Rose's postgame body language said it all after tournament loss

Published: Friday, March 20 2009 12:00 a.m. MDT

PHILADELPHIA — Dave Rose's body language spoke volumes.

Walking down a long corridor in the bowels of the Wachovia Center after his team lost to Texas A&M and he'd just eloquently finished telling reporters he'd need time to reflect on the loss to determine its impact. Rose walked alongside an escort to his locker room, his shoulders noticeably slumped in disappointment.

The coach looked like he was packing a city bus on his back.
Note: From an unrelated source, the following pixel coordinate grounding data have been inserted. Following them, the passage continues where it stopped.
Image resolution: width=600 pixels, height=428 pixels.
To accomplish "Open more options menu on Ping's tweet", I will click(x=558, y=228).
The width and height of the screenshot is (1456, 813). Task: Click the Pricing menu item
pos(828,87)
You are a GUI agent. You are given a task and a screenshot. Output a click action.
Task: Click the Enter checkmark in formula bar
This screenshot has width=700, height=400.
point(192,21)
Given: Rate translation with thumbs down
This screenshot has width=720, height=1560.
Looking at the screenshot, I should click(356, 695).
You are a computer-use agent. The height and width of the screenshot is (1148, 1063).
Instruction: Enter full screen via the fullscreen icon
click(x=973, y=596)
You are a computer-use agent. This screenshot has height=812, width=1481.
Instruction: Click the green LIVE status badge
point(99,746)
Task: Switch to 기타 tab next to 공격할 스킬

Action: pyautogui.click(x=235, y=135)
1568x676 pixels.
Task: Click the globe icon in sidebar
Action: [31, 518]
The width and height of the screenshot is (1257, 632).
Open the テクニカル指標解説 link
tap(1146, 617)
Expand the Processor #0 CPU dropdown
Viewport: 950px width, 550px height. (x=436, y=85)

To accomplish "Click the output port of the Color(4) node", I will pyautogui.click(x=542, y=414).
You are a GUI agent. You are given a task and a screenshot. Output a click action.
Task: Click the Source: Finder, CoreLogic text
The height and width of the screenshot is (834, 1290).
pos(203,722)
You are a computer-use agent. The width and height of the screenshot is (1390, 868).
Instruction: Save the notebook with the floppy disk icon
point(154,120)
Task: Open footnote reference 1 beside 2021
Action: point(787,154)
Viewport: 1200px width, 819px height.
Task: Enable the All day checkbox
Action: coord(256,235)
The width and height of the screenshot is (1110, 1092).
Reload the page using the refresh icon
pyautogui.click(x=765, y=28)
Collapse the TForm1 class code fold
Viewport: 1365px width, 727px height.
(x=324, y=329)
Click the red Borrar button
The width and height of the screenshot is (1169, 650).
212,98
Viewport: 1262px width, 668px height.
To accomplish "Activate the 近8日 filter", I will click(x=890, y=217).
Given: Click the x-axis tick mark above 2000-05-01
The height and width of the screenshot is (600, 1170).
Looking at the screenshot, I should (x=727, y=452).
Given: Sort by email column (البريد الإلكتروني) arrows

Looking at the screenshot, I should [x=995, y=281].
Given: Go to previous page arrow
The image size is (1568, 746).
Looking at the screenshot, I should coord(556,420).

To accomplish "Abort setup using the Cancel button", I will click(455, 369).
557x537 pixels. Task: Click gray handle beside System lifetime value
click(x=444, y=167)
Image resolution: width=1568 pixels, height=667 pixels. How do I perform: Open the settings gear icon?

Once again, BYU took to the floor against the Aggies in the first round of the NCAA Tournament and couldn't make a basket after an initial bomb by Jackson Emery. Meanwhile, A&M made their first 10 shots and led by 18 within eight minutes.

BYU stepped into a man hole within minutes of tipoff and the Aggies slipped the steel lid over the opening and called the Cougars done.

Aggie coach Mark Turgeon told reporters BYU saw the best his team could do for 40 minutes — top effort of the season. He also hinted he didn't want to bring it up before tip-off but he thought the Cougars had far more pressure to win than his team did because of their 0-6 string going in the NCAAs.

Turgeon was correct.

The mounting pressure on the Cougars was obvious. It isn't a monkey on their collective backs, it's balaenoptera musculus — a giant blue whale.

To see it first hand Thursday, it was a choke, as tangible as matter unorganized.

But using that "C" word to describe the Cougars is unfair to the Aggies. The slight underdog Texans were absolutely superb: Game of the year, according to his coach.

The Cougars missed jumpers, layups, treys while traveling and getting called for charges. The other guys looked calm as cadavers in a game of no blinking. BYU's men were jumpy as bonus-cashing AIG executives.

A&M came out silk smooth and confident machines where everything they tried, worked. BYU, like every game the last 15 years in this tournament, looked harried and hurried, timid, scared, stiff, nervous and afraid.

The Cougars missed 13 shots inside the key. That was in the first half. These shots spun out, rimmed out, clanged around and did about everything but go in the orange opening. A&M then shot 100 percent in 10 tries.